On 6/17/21 4:33 AM, Yicong Yang wrote:
(w/o is without the patch, the bigger the rate is the better)
Then I test the mcf_r alone with different copies and bind to NUMA 0:
Base Base Run Time Rate ------- ---------
4 Copies w/o 618 (w 580) w/o 10.5 (w 11.1) 8 Copies w/o 645 (w 647) w/o 20.0 (w 20) 16 Copies w/o 849 (w 844) w/o 30.4 (w 30.6)
As I checked from the htop, the tasks running on the cpu didn't spread through the clusters rigidly.
Looking at the code, it seems like the active load balance path should run to move a running task from CPU in the overloaded cluster to the empty cluster in the test in the 4 copies test.
Wonder whether in the mean time the task has slept as we do active balance via cpu_stop, which takes some time to stop the CPUs.
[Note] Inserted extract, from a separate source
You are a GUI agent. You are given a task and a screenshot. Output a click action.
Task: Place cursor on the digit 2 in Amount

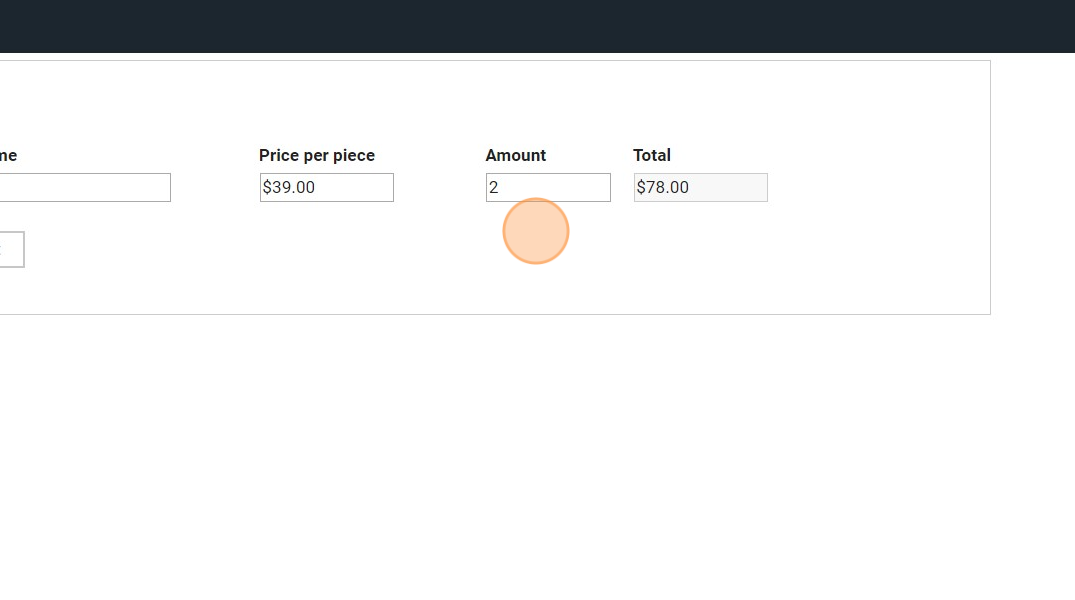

So we fail to move the task as it is no longer running.
I am wondering if we are incurring more active load balance cpu stop overhead without reaping the benefit of actually balancing the tasks.
Do you notice increase in the rate of calls to active_load_balance_cpu_stop for the 4 copies case compared to vanilla kernel?
I didn't apply Patch #3 as I met some conflicts and didn't try to resolve it. As we're testing on arm64 I think it's okay to test without patch #3.
The machine I have tested have 128 cores in 2 sockets and 4 numas with 32 cores each. Of course, still 4 cores in one cluster. Below are the memory info through numa:
Any comments? I notice Tim observed that sleep and wakeup will have some influences. So I wonder whether the speccpu intrate test also suffers from this.
This could be the case. Probably should check to see if a single copy mcf has some sleep or get blocked frequently.
Tim